Just for full disclosure, and so you know I come at this review from a sympathetic place, in 1980 I typically went to sleep each night with a stack of five or six albums on a turn table at lowish volume sending me to lullaby land. More often than not, two of those discs would be from the Beach Boys double LP, Endless Summer. What that 16 year old boy in his bedroom in a small western Pennsylvania coal-mining town did not realize, is his (and a few million friends) regular spinning of Endless Summer (A 1974 reissue of their 1962-1965 hits that was a smashing and enduring commercial success) had created an existential crisis for the Beach Boys. What would they be going forward? Caught forever unchanging in the commercially pleasing amber of 1965, or a living, breathing, evolving musical legacy?
Having said that, by the standards fans had every right to expect from the great band they had been, Keepin’ the Summer Alive is a train wreck. It’d be the last album from the Boys original lineup (drummer Dennis Wilson would soon be dead from substance abuse), but even then only courtesy of scooping a 1972 reject out of the vault for inclusion here. Brian Wilson wanted it to be an album of covers of classic rock standards, but Brian rarely made it into the studio. Dennis got disgusted and quit showing up, his only contribution via that ’72 reject. The label thought Brian would be producing –Bruce Johnston ended up being the decision maker.
Hey, look, even the relatively better stuff here is at best 2nd class Beach Boys.

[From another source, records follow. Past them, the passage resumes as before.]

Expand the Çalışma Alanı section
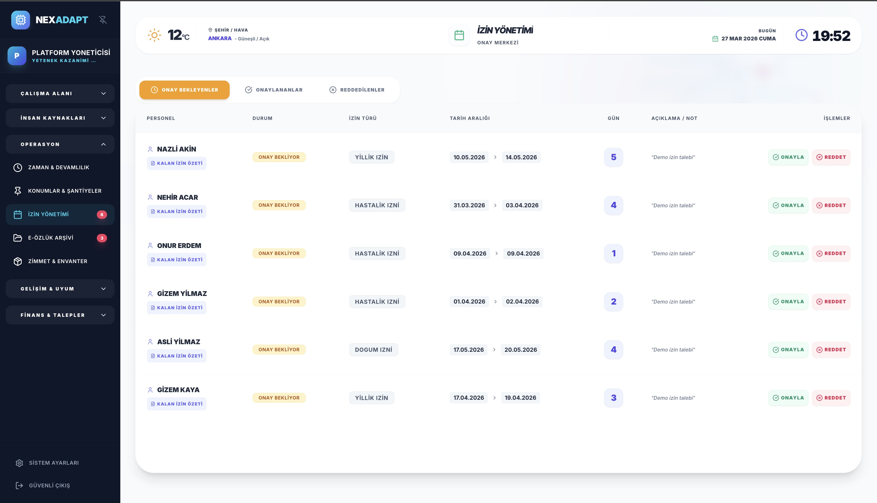Image resolution: width=877 pixels, height=503 pixels. 60,94
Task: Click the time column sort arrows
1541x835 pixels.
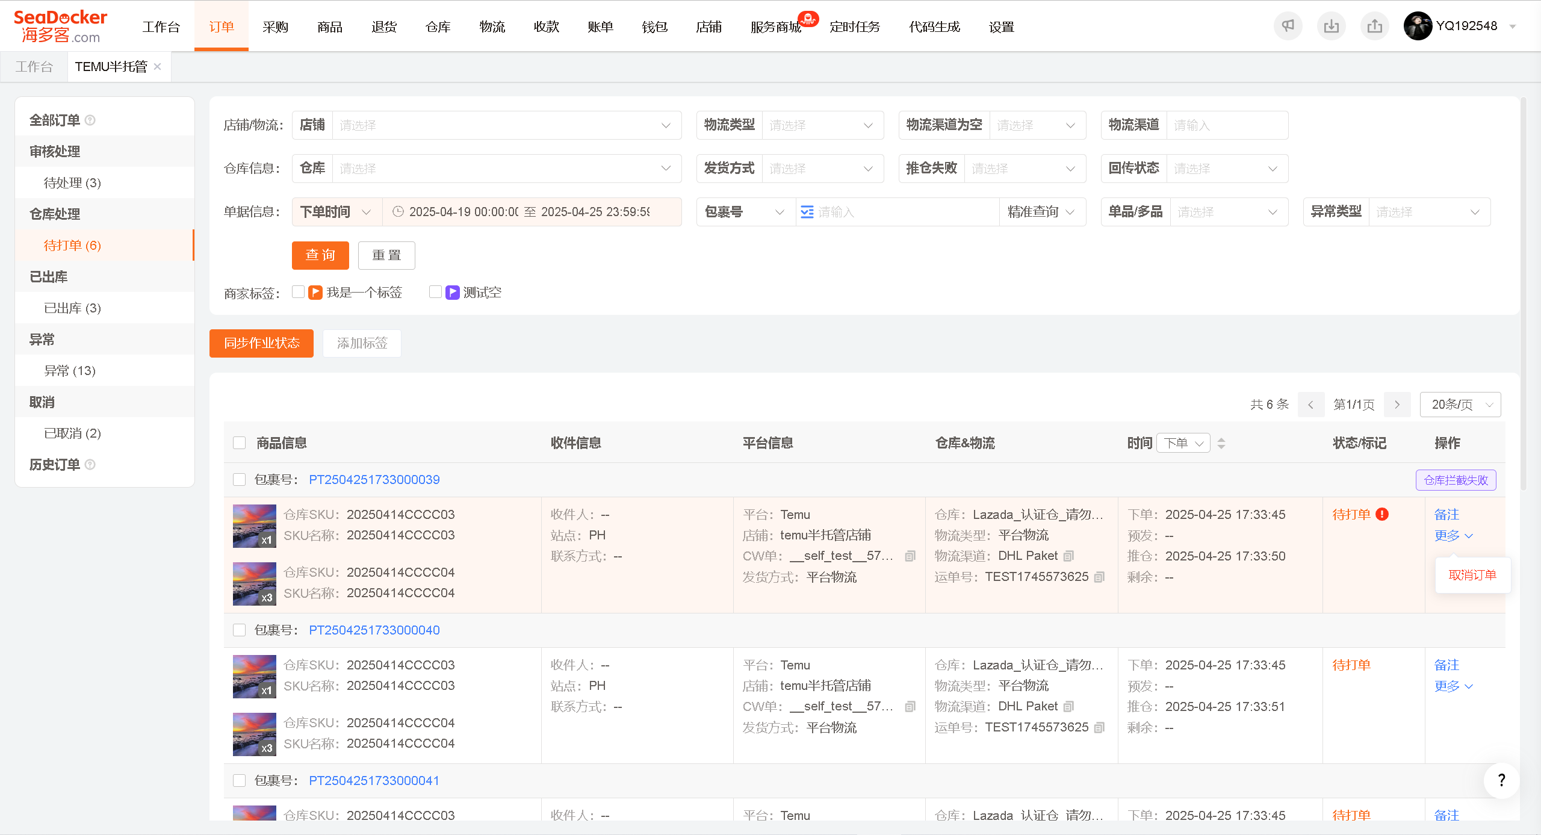Action: [1221, 443]
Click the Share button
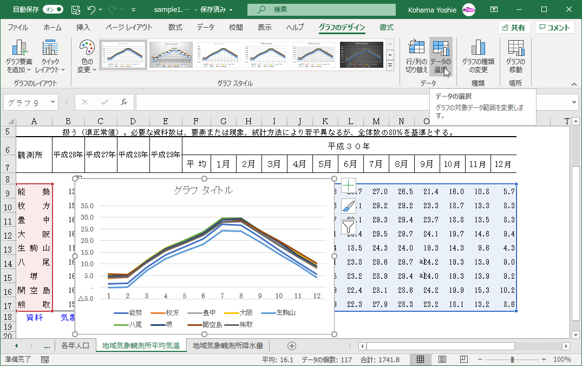This screenshot has height=366, width=582. tap(514, 28)
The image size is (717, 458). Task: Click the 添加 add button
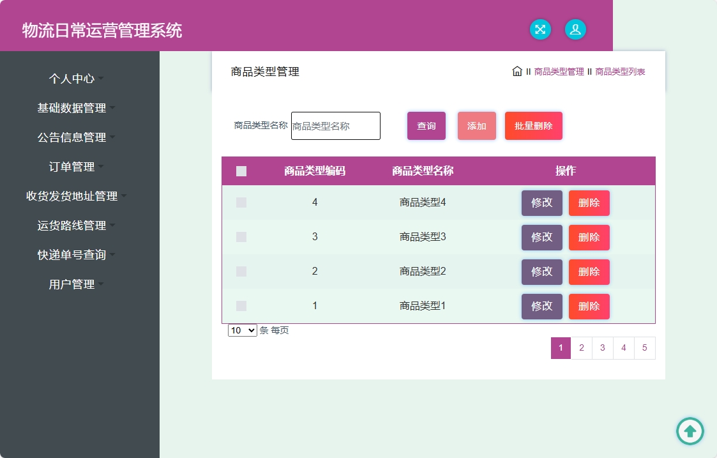[x=476, y=126]
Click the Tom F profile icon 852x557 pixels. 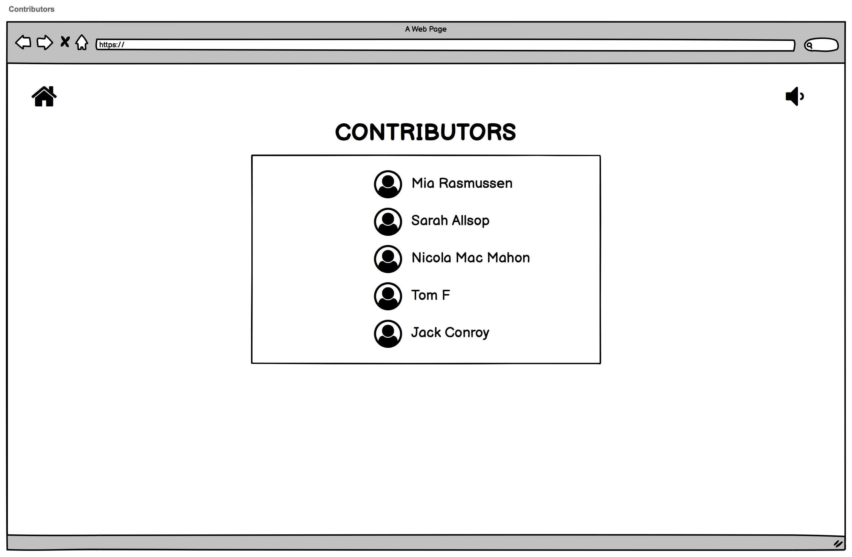(x=388, y=295)
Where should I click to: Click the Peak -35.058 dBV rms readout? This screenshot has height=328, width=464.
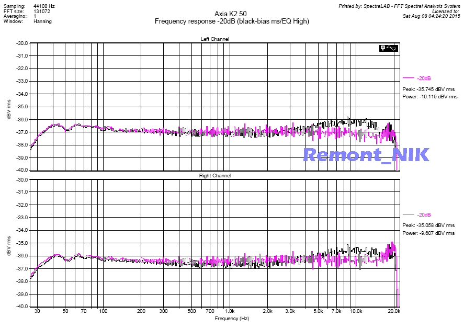coord(428,225)
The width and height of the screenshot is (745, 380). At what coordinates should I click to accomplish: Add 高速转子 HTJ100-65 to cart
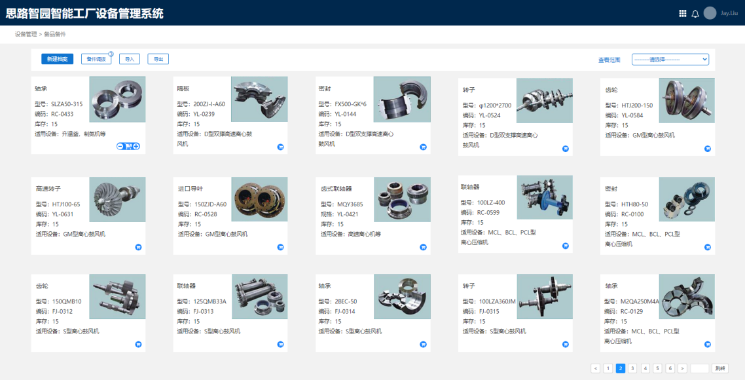[138, 247]
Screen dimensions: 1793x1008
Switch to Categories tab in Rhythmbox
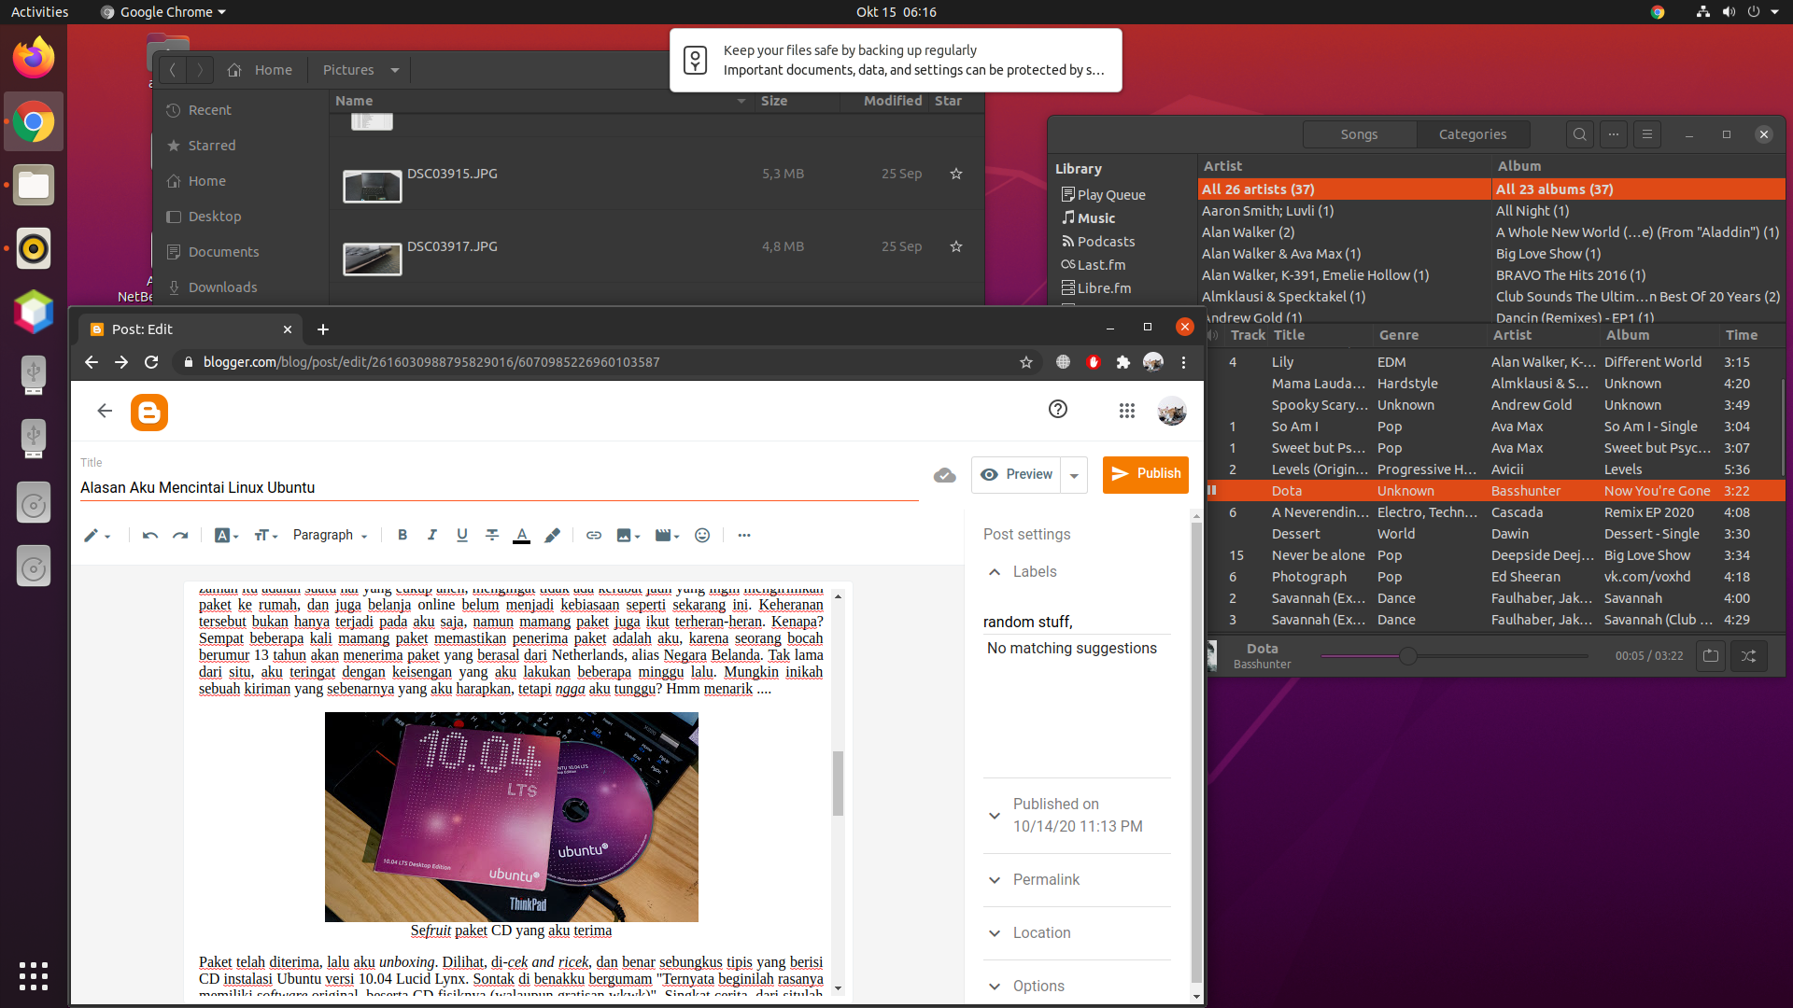point(1472,134)
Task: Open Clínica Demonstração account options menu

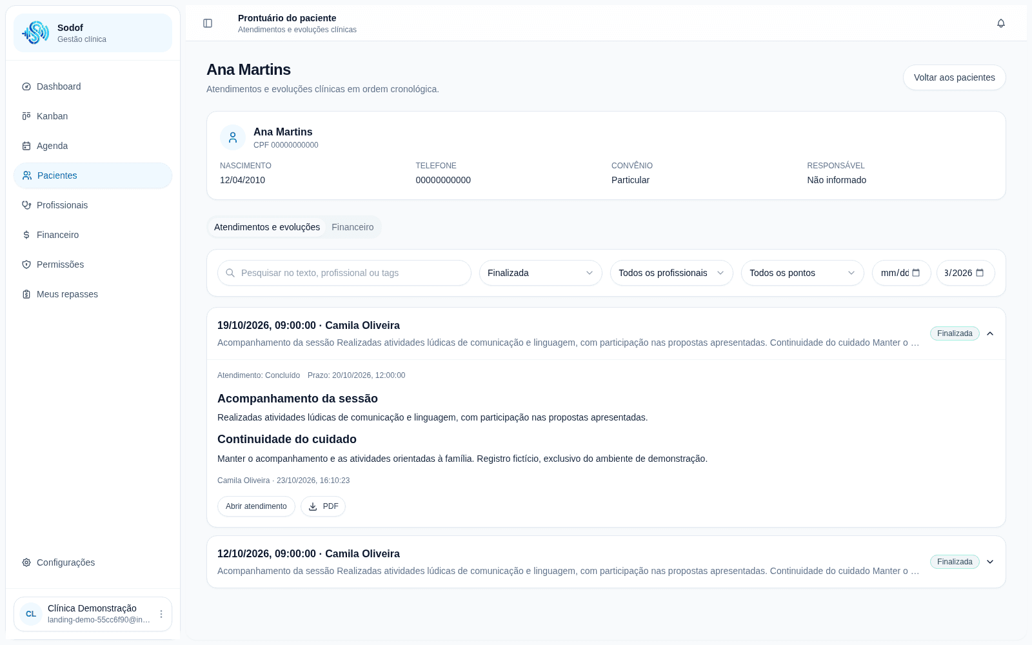Action: [161, 614]
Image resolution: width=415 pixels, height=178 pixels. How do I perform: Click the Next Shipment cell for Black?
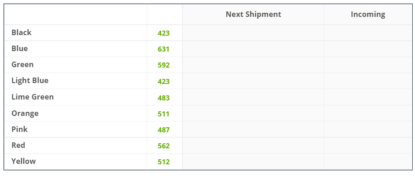[253, 33]
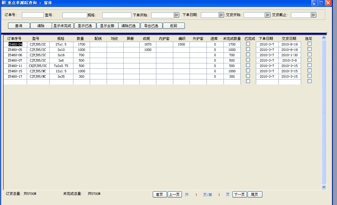Image resolution: width=337 pixels, height=205 pixels.
Task: Click the 首页 first page button
Action: point(160,195)
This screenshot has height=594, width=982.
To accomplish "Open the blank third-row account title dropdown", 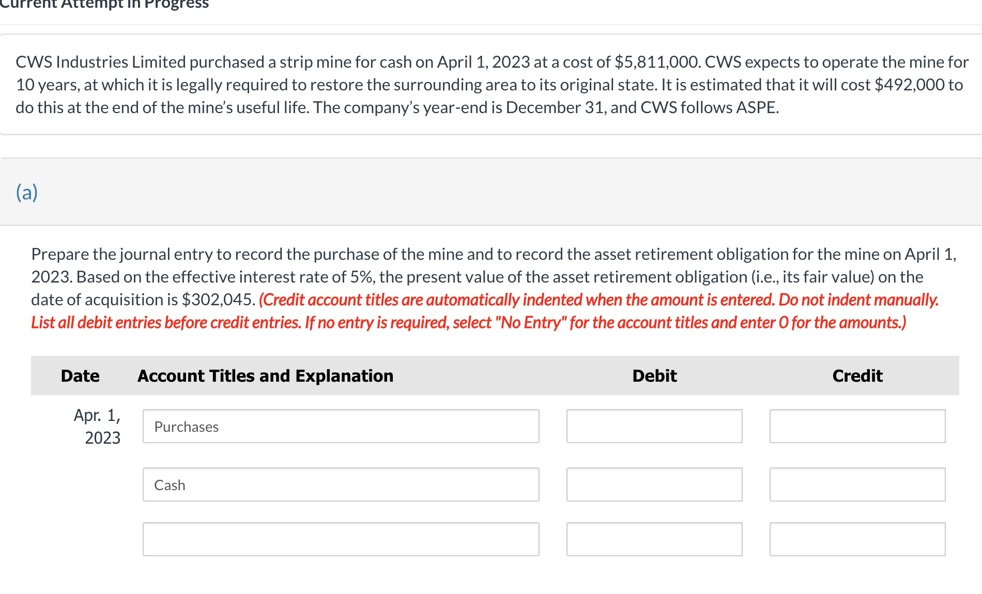I will pos(340,539).
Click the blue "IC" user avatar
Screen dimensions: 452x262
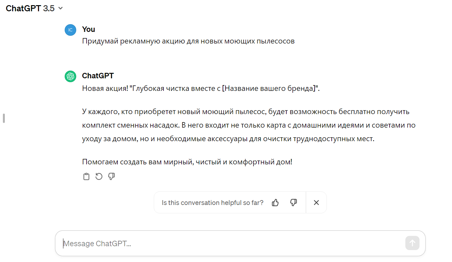click(x=70, y=30)
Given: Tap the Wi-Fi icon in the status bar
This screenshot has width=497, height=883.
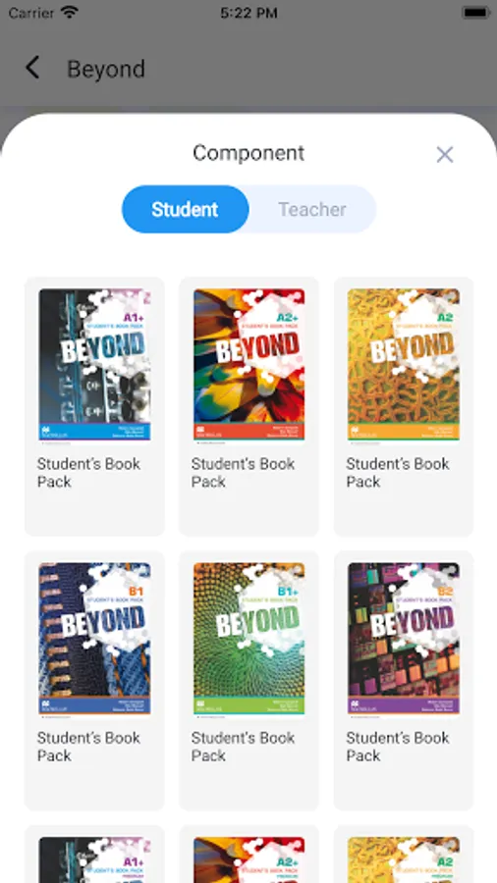Looking at the screenshot, I should click(70, 13).
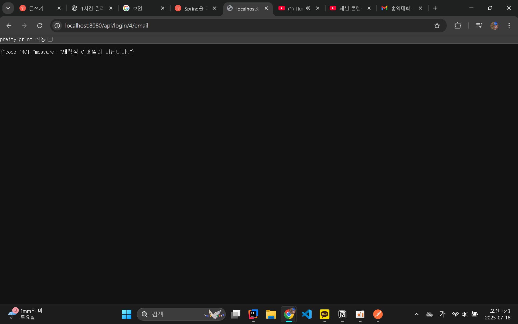Reload the page with the refresh icon

40,26
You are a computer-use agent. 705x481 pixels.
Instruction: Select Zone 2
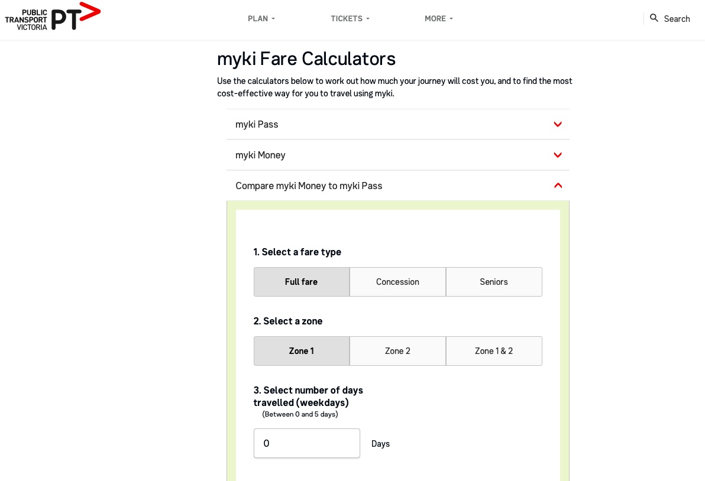point(397,351)
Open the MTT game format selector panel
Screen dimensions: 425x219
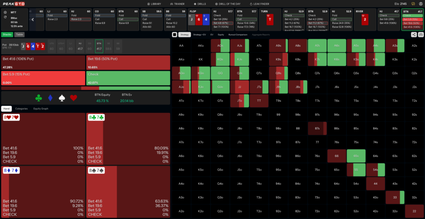pyautogui.click(x=15, y=19)
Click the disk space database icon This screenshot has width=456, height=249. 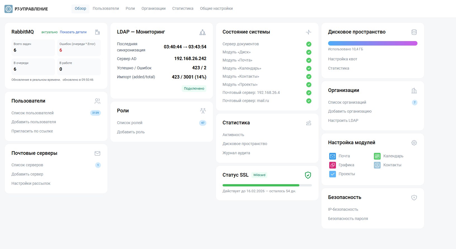tap(414, 32)
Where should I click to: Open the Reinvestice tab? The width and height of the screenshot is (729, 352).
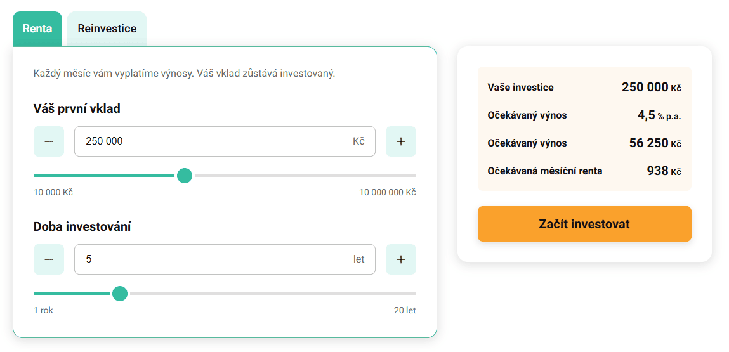(x=107, y=29)
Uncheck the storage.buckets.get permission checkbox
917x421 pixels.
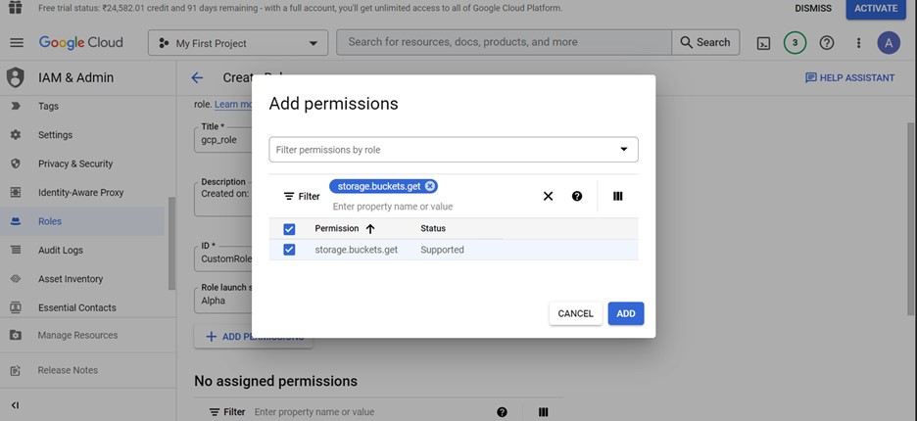click(289, 250)
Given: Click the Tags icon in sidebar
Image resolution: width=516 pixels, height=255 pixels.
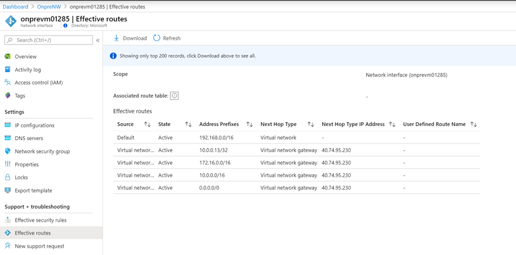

My contemporaneous notes next to the title track note “BTO homage to the BB” –I thought I was being cute, then my research revealed Randy Bachman actually co-wrote that track with Carl Wilson –that gets it a highlight from the Rock Curiosity point of view. “School Days” –the sole surviving classic cover from Brian Wilson’s original conception for the album-- would not have caused Chuck Berry to feel threatened in the least, but at least it has some energy and the classic BB harmonies giving it an interesting twist. “Some of Your Love” at least has the old BB energy and feels authentic classic Boys, if 2nd rate.
“Goin’ On” is the official single, topping out at an embarrassing, yet somehow generous, #83 on Billboard --meh.
*Hey, I couldn’t resist the joke –I know it wasn’t actually a day. The amazing thing is that beach music was the American entrant left to fight for American pride in Rock ‘n Roll at all, and actually did so reasonably effectively for a period of time.